MAKING A DIFFERENCE WITH THINK
We believe in making a difference in the world. Our holistic understanding of TB and HIV is the way we know how.
We engage with the local community, government consortia, international researchers and the health care industry to conduct research and improve public health.
We conduct internationally acclaimed clinical research to develop vaccines, new diagnostic tools and treatment regimens for TB and HIV. We also partner with the Department of Health to improve public health care systems and deliver quality care focusing on TB and HIV.
OUR PASSION IS CHANGING THE FUTURE
A quarter of the world’s population is infected with TB, and more than 70 million people have been infected with HIV. Every year, there are about 1.8 million new HIV infections, predominantly affecting young women and girls; while one person dies from TB every 20 second.
The real toll of these infections is immeasurable as it affects every aspect of daily life for those infected and those affected. TB and HIV are leading public health threats to socio-economic development and quality of life.
There is a dire need for improved prevention, diagnosis and care for HIV and TB. The capacity to improve TB and HIV health care is available through our hands in South Africa, for local and global impact.
Since 2013, THINK has conducted research to bring forward the three first new TB drugs developed in over 50 years for use in adults and children.

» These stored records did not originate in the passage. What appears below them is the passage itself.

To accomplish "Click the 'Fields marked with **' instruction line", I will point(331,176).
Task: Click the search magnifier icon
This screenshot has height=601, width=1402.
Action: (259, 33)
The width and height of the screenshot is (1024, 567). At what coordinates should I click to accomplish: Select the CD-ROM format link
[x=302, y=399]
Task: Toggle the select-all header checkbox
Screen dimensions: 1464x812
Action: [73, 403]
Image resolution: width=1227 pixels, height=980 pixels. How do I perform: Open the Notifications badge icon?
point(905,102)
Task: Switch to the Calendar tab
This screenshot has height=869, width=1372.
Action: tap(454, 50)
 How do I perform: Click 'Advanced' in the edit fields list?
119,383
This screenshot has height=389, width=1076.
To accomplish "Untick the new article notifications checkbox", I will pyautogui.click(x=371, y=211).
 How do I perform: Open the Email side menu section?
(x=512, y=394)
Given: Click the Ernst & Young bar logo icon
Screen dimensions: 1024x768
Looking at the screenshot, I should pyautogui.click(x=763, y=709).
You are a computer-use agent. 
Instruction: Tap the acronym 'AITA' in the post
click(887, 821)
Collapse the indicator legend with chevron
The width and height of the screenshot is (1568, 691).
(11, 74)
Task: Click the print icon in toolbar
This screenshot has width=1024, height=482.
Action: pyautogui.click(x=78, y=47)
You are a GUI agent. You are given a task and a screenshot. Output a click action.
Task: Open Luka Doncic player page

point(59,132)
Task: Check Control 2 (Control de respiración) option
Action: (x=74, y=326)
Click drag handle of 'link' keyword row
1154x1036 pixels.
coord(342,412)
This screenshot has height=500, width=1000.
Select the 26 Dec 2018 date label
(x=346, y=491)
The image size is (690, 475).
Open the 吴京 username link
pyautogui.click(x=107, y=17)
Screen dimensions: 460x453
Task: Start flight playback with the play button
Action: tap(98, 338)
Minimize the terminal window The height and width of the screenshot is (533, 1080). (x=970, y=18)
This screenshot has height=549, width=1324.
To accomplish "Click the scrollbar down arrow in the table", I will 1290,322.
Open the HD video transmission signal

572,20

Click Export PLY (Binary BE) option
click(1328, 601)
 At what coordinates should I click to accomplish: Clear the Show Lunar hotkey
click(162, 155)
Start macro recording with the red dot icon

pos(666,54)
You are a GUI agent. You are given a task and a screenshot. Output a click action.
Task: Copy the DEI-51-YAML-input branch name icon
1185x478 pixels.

In addition, THINK has contributed to research that has informed WHO to reduce the duration of treatment for Multidrug Resistant (MDR) TB from 2 years to 9 months. We are currently working on shortening this further and with less toxic, all oral regimens removing the need for injections.
THINK is also implementor of Global Fund supported programmes in conjunction with the Department of Health, and responsible for 45% of the South African national target to provide HIV treatment adherence support. In the final quarter of the project, THINK achieved 110% of its target by providing care for over 100,000 people.